Analyse des risques juridiques en médecine générale

Pr René AMALBERTI
Professeur Val de Grace

Le risque en médecine générale est moins connu que le risque des spécialités hospitalières. Les retards de diagnostic et les erreurs médicamenteuses sont les deux grands pourvoyeurs d'évènements indésirables,mais bien d'autres évènements existent (conduites thérapeutiques difficiles, visites impossibles ou décalées, chutes au cabinet, etc.).

Plus globalement, c'est la notion même d'erreur en médecine générale qui mérite une discussion sur le fond, avec une critique forte de toute vision trop inspirée de la situation hospitalière : la consultation ne dure que 15 minutes, les symptômes sont souvent récents, débutants, pas très graves, dans un contexte psycho-social ou de co-morbidité qui prend souvent le dessus dans l'entretien.

Un important travail a été réalisé à la Prévention Médicale sur les causes de ces évènements indésirables, grâce à une revue extensive de la littérature et une analyse de 1100 dossiers représentant 3 ans de plaintes au Sou Médical-Groupe MACSF.

L'intention est de mettre à la disposition des généralistes une source d'information actualisée, originale, et pratique sur la gestion des risques, en leur proposant des aides pédagogiques sous différents formats (guide de cours, cas cliniques commentés, films et dossiers), relayées par le site WEB de l'association.
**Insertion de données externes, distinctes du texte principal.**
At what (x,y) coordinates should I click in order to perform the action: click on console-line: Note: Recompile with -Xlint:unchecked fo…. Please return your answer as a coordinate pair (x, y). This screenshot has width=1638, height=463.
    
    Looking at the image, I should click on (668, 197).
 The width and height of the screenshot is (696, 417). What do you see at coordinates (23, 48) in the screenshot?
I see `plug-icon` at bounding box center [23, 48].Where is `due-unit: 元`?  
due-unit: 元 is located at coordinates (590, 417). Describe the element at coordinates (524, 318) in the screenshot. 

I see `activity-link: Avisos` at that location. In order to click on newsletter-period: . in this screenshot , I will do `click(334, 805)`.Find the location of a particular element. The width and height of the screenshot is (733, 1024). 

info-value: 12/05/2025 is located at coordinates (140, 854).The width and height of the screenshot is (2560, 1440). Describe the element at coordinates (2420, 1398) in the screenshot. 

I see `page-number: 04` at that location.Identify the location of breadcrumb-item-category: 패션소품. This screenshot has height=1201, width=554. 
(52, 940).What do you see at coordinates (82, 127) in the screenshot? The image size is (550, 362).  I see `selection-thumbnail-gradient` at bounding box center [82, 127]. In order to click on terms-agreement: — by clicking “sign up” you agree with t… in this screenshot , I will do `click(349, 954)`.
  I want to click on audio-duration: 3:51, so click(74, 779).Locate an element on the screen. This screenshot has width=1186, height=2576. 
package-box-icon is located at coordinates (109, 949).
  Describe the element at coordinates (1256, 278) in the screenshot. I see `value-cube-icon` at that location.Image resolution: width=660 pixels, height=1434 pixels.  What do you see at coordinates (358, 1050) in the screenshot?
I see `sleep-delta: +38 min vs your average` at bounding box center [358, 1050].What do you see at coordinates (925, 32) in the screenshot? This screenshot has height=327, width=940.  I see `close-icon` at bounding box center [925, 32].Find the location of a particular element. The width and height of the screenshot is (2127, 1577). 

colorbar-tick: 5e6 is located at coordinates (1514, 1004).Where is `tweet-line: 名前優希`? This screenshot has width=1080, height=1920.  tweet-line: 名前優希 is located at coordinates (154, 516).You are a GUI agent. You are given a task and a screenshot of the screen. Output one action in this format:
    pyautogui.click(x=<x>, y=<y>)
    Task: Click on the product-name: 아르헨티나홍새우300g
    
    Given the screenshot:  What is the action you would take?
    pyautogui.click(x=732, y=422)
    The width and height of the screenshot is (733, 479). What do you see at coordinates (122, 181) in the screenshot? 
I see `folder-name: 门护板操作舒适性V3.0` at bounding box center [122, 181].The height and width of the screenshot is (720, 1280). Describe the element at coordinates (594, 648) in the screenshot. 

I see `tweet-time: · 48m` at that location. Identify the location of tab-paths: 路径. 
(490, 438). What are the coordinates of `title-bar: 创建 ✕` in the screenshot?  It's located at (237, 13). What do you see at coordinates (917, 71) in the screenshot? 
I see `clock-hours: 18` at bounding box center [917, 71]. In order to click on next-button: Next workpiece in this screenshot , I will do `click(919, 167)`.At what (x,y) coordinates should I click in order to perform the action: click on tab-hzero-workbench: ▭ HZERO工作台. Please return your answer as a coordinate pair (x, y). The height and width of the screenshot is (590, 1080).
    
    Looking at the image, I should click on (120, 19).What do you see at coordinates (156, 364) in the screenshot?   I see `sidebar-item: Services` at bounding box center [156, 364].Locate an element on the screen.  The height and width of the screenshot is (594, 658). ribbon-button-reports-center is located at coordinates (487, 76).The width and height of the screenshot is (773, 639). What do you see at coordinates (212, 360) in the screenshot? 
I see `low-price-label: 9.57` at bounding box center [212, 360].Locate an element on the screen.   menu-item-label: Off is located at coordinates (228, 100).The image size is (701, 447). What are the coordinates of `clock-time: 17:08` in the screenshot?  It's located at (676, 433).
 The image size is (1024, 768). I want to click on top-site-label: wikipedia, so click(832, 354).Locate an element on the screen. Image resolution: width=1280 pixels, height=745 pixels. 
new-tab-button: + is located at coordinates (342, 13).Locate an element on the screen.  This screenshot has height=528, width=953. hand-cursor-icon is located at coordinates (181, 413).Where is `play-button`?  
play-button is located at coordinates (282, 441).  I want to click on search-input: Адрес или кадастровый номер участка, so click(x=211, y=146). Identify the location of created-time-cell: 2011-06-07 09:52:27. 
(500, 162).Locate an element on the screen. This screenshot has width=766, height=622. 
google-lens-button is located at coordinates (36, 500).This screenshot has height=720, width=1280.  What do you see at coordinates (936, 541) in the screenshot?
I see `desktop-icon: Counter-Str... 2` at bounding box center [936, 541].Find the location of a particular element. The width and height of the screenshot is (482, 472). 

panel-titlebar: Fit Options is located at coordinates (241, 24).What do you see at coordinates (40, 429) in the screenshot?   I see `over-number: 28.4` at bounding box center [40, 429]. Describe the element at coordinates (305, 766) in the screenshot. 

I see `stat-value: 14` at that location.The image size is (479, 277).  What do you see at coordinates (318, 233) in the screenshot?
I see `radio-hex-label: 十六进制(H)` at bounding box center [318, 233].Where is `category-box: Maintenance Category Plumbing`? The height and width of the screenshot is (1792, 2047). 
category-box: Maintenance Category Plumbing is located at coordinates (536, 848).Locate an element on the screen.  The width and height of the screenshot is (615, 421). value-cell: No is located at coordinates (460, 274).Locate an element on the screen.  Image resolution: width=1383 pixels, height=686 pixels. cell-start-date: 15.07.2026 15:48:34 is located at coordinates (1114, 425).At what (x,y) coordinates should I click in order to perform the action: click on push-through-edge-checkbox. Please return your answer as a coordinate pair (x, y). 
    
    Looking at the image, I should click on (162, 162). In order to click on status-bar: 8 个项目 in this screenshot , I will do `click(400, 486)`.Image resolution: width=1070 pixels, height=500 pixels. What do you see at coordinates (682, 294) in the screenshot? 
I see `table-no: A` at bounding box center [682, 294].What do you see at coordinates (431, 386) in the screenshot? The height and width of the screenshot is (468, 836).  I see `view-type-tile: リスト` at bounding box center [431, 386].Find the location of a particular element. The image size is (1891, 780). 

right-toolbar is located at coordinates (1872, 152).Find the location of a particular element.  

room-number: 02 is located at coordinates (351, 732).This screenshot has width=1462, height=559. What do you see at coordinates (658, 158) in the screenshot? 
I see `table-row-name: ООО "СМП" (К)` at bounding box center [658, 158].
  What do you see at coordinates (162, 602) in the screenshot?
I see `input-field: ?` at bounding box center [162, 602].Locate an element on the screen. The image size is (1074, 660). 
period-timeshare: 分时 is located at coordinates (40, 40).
Deux notions clés et complémentaires de gestion des risques en médecine générale apparaissent particulièrement dans l'analyse réalisée :

La première porte sur la distinction entre compétences techniques (sémiologique et thérapeutique) et compétences non techniques (gestion de son propre stress et de sa fatigue, gestion des contrariétés, des conflits avec les personnes, du système médical, communications professionnelles, etc...).
La seconde porte sur l'identification de quatre tempos qui jouent habituellement comme forces de pression antagonistes sur la qualité des décisions en médecine générale :
a. le tempo du cabinet, de son agenda de journée (et des préoccupations privées),
b. le tempo du patient (demandeur multiple, parfois exigeant ou difficile, attendant un service),
c. le tempo du système médical (coordination avec les collègues, délais divers, qualité des correspondances), et enfin
d. le tempo de la maladie et du traitement (délais d'évolution propre de la pathologie et délais d'action thérapeutique supposés).
L'exposé, appuyé de nombreux cas cliniques, apprend aux généralises à identifier ces tempos, leurs effets indésirables, et les compétences qui leurs sont associées, et il propose des solutions simples pour les contrôler ; rappelons que la plupart des drames médicaux ne sont pas liés à l'incompétence des professionnels de santé, mais à la mauvaise organisation du système de santé. La formation académique est évidemment nécessaire, mais elle doit être complétée par une formation spécifique à travailler dans un monde complexe, plus ou moins coordonné, avec des pressions multiples, des patients agressifs ou indisciplinés, des demandes téléphoniques incessantes, et une conformité réglementaire consommant des temps importants.